Metin bölümü:
17 Aralık 2008 Çarşamba

HAVADA UÇAN AYAKKABI


Gazetecinin pabucu Bush doğru giderken ABD savaşı aslında şimdi kaybetti

Çünkü Bush eğildi, kendini korumak için eğildi ama fark etmez bütün Irak halkı ve Dünya tv lerden bu görüntüyü izledi ve anladılar ki Bush da olsa fark etmez tehlike karşısında ABD nin deyimi ile “kartal bir” bile olsan eğiliyormuşsun.

Aslında ıraklıların sevinci bundan ileri geliyor, şu an ülke hala işgal altında, daha uzun mücadele ve kavga verilmesi gerekiyor ama
Savaşın “moral” üstünlüğü ırak halkına geçti, çünkü dünyanın en büyük ve güçlü devletinin başkanını eğilirken gördüler, doğrudur kendini korumak istedi ve içgüdüsel olarak eğildi ama meselede bu ya “kendini korumak” demek ki süper güç bile olsan kendini “koruman” gerekiyor, yani “dokunulmaz” değilsin.
Sanırım gazetecinin ikinci ayakkabısını fırlatma sebebi de bu olsa gerek o da Bush un eğildiğini gördü ve bundan cesaret alarak ikinciyi fırlattı.

Iraklılar TV de bunu gördüler, bu herkesin bildiği hikâyede ki gibi çocuğun “kral çıplak” diye bağırması gibi bir şey ve birden herkes kralı çırılçıplak olarak görür,
Bir ıraklı için durumu bu görüntülerden sonra şöyle özetleyebiliriz “dünyanın efendisine dokunabiliyorsa artık her şey mümkün!”

Bundan dolayıdır ki bana kalırsa ABD Irak savaşını asıl şimdi kaybetti,

Oysa işgalin nasıl başlayıp bittiğini hatırlarsınız, bizim meclisin teknik bir hata sonucu izin vermediği Irak işgali Kuveytten başlamıştı Umr Kasr ve Basra kentleri günlerce işgale direnmiş burada direnişi kıramayan ABD çölden ilerlemiş ve asıl işleri ülkesini ve Bağdatı savunmak olan ancak bunun yerine kendini düşmana satan üst düzey generaller vasıtasıyla bir tek kurşun bile atmadan 19 Mart 2003 de Bağdata girmişti

Ve bütün dünya Firdevs meydanındaki saddamın heykelinin yıkılışın tv den izlerken elinde ayakkabı ile saddamın heykelinin kafasına vuran bir çocuk gözlere takılmıştı,
İronik değil mi?
O gün ayakkabısı ile Saddamı uğurlayan Irak şimdi de başka bir ayakkabı ile Bush u (hem Irak’tan hem de ABD başkanlığından) uğurluyor.
Bir başka ironi ise Irakta kitle imha silahları var onları yok edeceğiz diyerek dünya kamuoyuna tv kanalları vasıtasıyla yalan söyleyerek Irakı işgal edenlerin yine tv vasıtasıyla –genel geçer bir deyişle- “karizmayı çizdirmeleri”

Verilen bilgiler:
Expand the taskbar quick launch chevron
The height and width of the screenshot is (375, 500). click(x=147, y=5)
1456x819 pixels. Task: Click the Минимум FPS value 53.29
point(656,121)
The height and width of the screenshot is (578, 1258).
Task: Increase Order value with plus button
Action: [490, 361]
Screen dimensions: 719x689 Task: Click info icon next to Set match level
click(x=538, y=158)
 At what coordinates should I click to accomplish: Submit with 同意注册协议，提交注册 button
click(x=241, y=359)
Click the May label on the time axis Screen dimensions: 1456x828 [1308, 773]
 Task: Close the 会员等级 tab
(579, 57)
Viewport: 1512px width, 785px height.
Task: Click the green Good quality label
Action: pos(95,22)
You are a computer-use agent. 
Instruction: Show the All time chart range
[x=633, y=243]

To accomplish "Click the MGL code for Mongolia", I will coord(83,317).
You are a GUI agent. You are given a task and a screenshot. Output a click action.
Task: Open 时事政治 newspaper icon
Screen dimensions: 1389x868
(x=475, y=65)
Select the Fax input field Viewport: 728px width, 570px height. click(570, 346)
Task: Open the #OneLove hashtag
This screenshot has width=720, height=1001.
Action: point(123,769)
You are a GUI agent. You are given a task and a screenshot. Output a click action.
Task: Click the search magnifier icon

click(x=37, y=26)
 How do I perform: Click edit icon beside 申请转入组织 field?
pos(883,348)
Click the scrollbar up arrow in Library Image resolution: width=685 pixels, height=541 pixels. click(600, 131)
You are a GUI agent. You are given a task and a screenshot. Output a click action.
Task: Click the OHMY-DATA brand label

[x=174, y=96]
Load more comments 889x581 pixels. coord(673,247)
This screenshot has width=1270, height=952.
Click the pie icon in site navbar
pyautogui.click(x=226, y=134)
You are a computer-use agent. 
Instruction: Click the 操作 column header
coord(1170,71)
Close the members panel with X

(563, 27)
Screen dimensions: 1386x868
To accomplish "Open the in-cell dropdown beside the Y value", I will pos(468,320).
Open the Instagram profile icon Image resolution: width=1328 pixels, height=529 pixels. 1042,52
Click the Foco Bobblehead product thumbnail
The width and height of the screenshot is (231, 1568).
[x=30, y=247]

Görev A: Yukarıdaki metin bölümünden "Ve bütün dünya" sözlerinden başlayıp "İronik değil mi?" sözlerine kadar, bu sözler de dahil olmak üzere, olan kısmı aynen yeniden verin.
Görev B:
Metin bölümüne göre aşağıdaki soruları yanıtlayın:
(i) Yazının başında hangi tarih yer alıyor?
(ii) ABD hangi tarihte Bağdat'a girmişti?
(iii) Saddam'ın heykeli hangi meydanda yıkılmıştı?
Görev C: Metin bölümündeki şu cümleyi İngilizceye çevirin: "O gün ayakkabısı ile Saddamı uğurlayan Irak şimdi de başka bir ayakkabı ile Bush u (hem Irak’tan hem de ABD başkanlığından) uğurluyor."

Doğru çıktı A:
Ve bütün dünya Firdevs meydanındaki saddamın heykelinin yıkılışın tv den izlerken elinde ayakkabı ile saddamın heykelinin kafasına vuran bir çocuk gözlere takılmıştı,
İronik değil mi?

Doğru çıktı B:
(i) 17 Aralık 2008 Çarşamba
(ii) 19 Mart 2003
(iii) Firdevs meydanında

Doğru çıktı C: Iraq, which saw Saddam off with a shoe that day, is now seeing Bush off with another shoe (both from Iraq and from the US presidency).